Arété nous donne : mérite ou qualité par quoi l’on excelle, et celui qui adresse les prières aux dieux.
- La force de l’Esprit dans toute sa plénitude, peut se manifester et venir en aide à l’intelligence et à la douceur de l’âme. Seule cette puissance peut se rendre totalement maître du « Sur-Moi » ou inconscient représenté par Aiétès. Cette puissance tranche comme une faux et libère totalement des liens du désir de développement dans ce monde matériel. Cette manifestation de l’Esprit dans la sphère de conscience de l’initié permet une fusion de l’intelligence naturelle et de l’amour guérisseur de l’âme.
Les péripéties suivantes des argonautes (et de la nouvelle conscience de l’initié) représentent la phase de transformation, de transfiguration qui ne peut être comprise par une conscience issue du temps et de l’espace.
La première phase du processus de conscience représente véritablement la connaissance de soi, de ses affects, de ses possibilités, de ses émotions et pulsions, des caractéristiques de l’ensemble de la personnalité.

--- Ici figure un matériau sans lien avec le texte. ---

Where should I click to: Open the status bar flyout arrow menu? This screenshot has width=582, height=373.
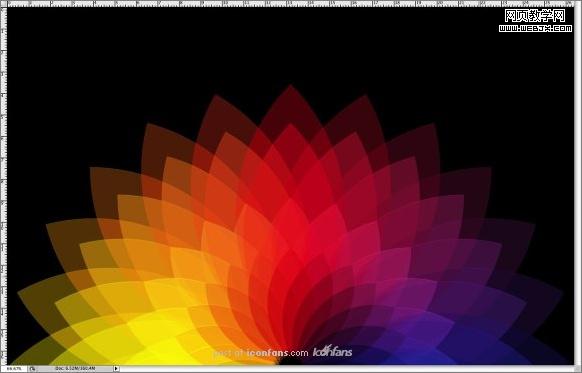tap(116, 369)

La deuxième phase place l’individu sur le chemin face à un potentiel d’intuitions, de perceptions qui ne s’étaient encore jamais vraiment développées en lui. La troisième phase ouvre l'être à la puissance de « l’origine », ce qui ne se passe pas sans bouleversement.
Mais nous allons dans ces pages nous arrêter là. La suite du récit qui est lié à la lente transformation de la conscience après l’Eveil, se trouve si vous le désirez dans mon ouvrage : « Trois légendes initiatiques ».
Voici donc ce qui se cache dans ce texte merveilleux, prototype archaïque du conte-type 313 : un processus de transformation de l’être, une élévation de la conscience qui de centrée sur elle-même s’ouvre sur une autre dimension, se transforme et intègre l’univers divin.